Selection:
Bruce Williamson dances at the Summertime Sizzle on the Hill; Cornhole at the Summertime Sizzle on the Hill; Trump’s image on a banner on the road leading to the library; a Reagan library pamphlet and admission sticker; James Greenfield at the Summertime Sizzle

Scenes from the Summertime Sizzle on the Hill at the Ronald Reagan Presidential Library and Museum. | Photos by David Siders/POLITICO

Donald Trump is expected to once again skip the GOP primary debate on Sept. 27, when his Republican challengers will gather to pitch themselves at the Ronald Reagan Presidential Library in Simi Valley, Calif. For some conservatives affiliated with the Ronald Reagan Presidential Foundation and Institute, which helps sustain the library, that’s all well and good.

Trump is “a spoiled brat in a sandbox,” says one member of the board of trustees.

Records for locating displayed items

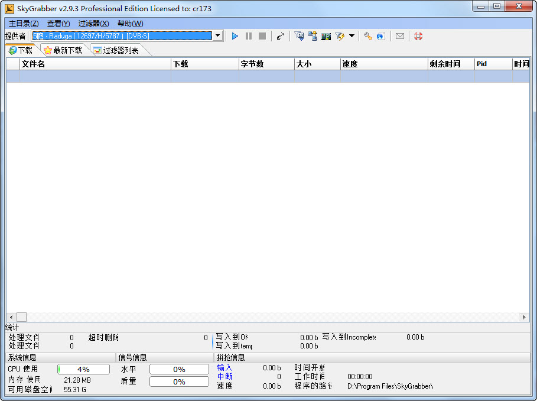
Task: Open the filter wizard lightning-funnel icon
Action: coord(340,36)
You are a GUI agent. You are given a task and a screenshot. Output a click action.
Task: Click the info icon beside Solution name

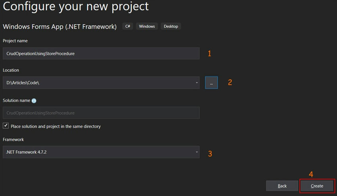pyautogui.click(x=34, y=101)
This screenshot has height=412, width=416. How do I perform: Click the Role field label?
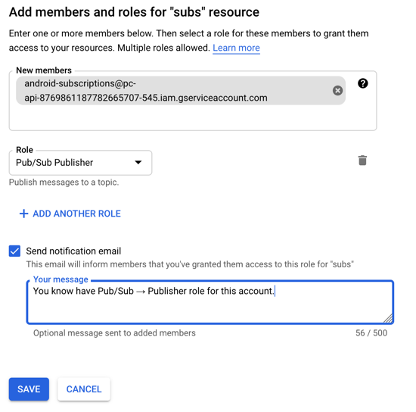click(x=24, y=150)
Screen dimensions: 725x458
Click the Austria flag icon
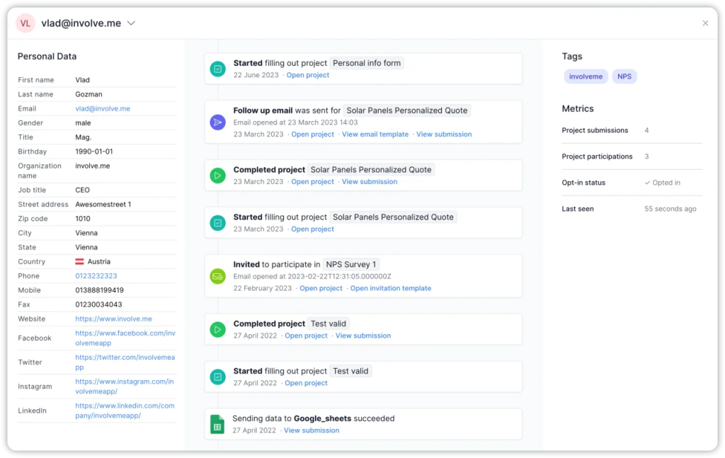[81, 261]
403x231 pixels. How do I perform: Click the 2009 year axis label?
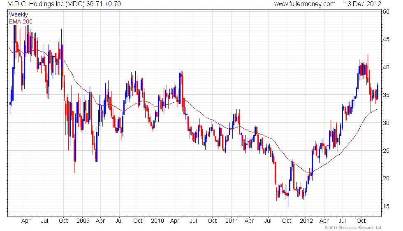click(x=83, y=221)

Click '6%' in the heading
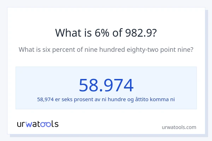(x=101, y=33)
...
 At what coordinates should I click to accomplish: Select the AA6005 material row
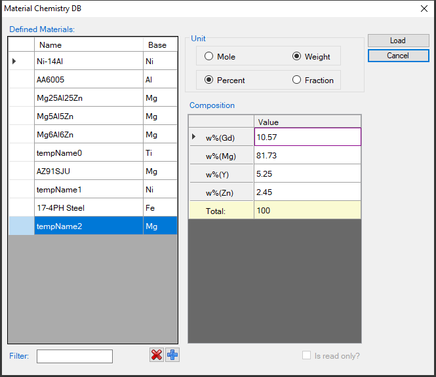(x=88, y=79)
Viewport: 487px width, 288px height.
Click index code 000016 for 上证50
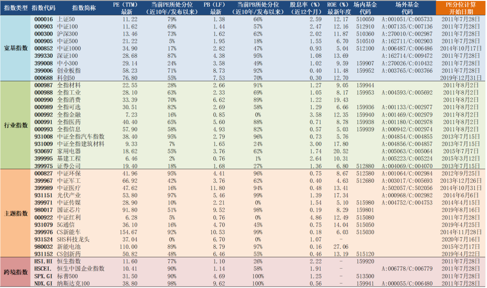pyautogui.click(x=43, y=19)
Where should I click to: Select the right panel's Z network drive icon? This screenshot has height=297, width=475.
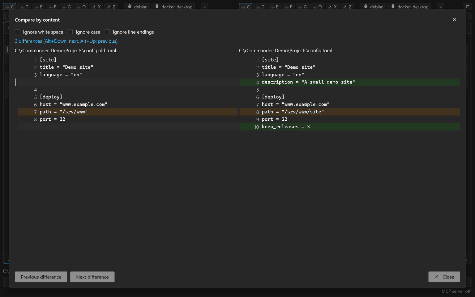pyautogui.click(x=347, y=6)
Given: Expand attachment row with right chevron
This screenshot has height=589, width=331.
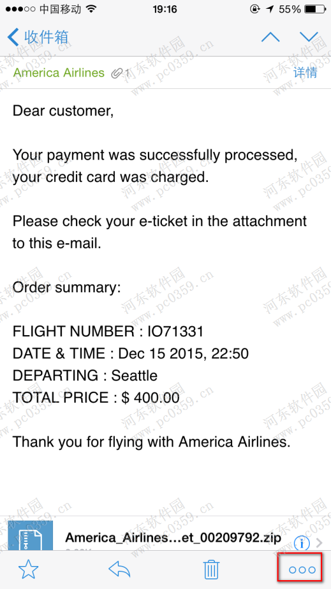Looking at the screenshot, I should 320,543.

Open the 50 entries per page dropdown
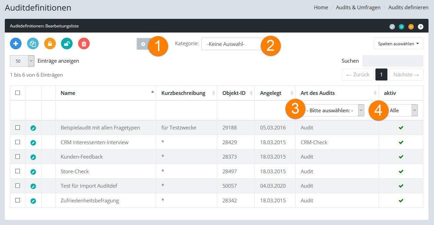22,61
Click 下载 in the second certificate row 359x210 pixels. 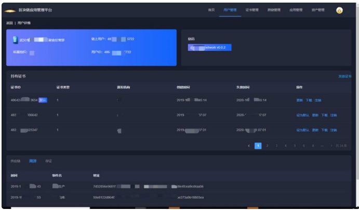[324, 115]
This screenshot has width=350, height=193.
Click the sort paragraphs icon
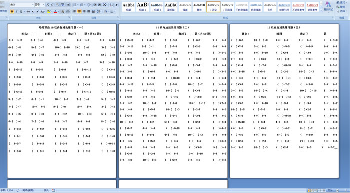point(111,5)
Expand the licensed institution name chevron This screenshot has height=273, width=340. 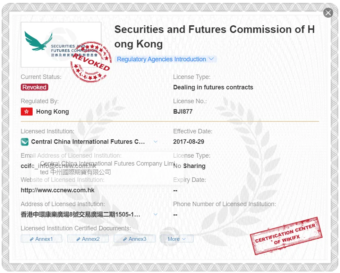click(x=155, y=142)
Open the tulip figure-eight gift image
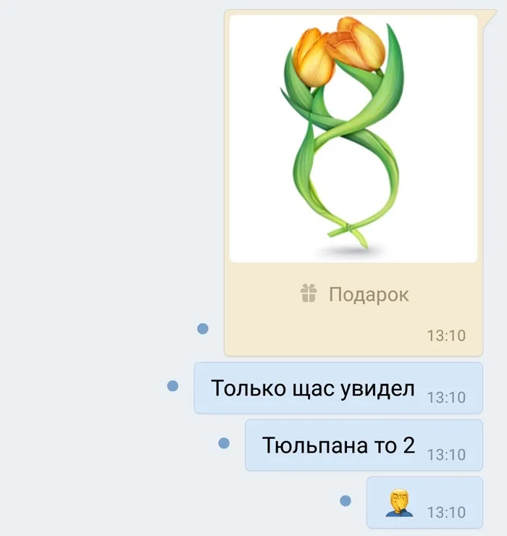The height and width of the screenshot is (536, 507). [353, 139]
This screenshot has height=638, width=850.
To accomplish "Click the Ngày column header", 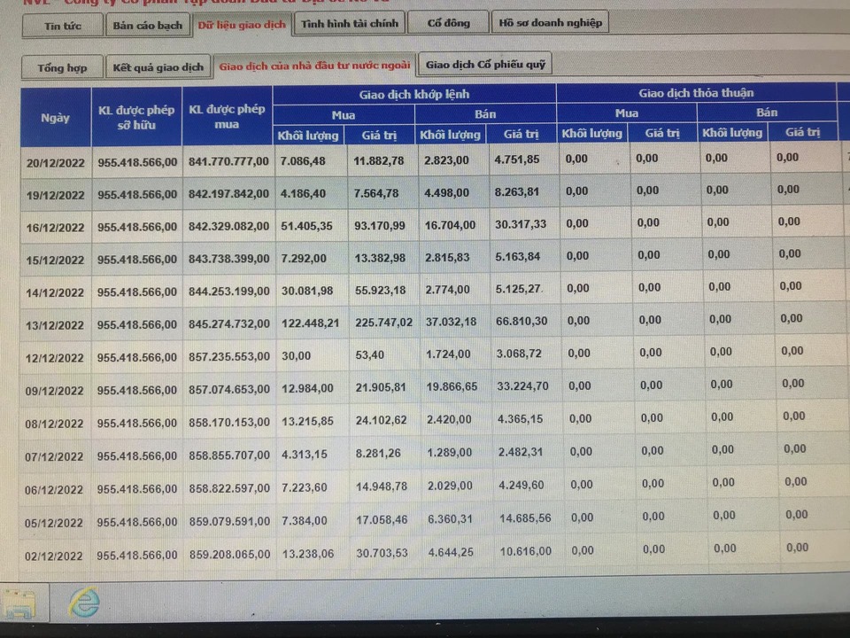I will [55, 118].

Direction: Copy out the entire passage about the Reagan library and the GOP primary debate, word for word.

Answer to the problem:
Bruce Williamson dances at the Summertime Sizzle on the Hill; Cornhole at the Summertime Sizzle on the Hill; Trump’s image on a banner on the road leading to the library; a Reagan library pamphlet and admission sticker; James Greenfield at the Summertime Sizzle

Scenes from the Summertime Sizzle on the Hill at the Ronald Reagan Presidential Library and Museum. | Photos by David Siders/POLITICO

Donald Trump is expected to once again skip the GOP primary debate on Sept. 27, when his Republican challengers will gather to pitch themselves at the Ronald Reagan Presidential Library in Simi Valley, Calif. For some conservatives affiliated with the Ronald Reagan Presidential Foundation and Institute, which helps sustain the library, that’s all well and good.

Trump is “a spoiled brat in a sandbox,” says one member of the board of trustees.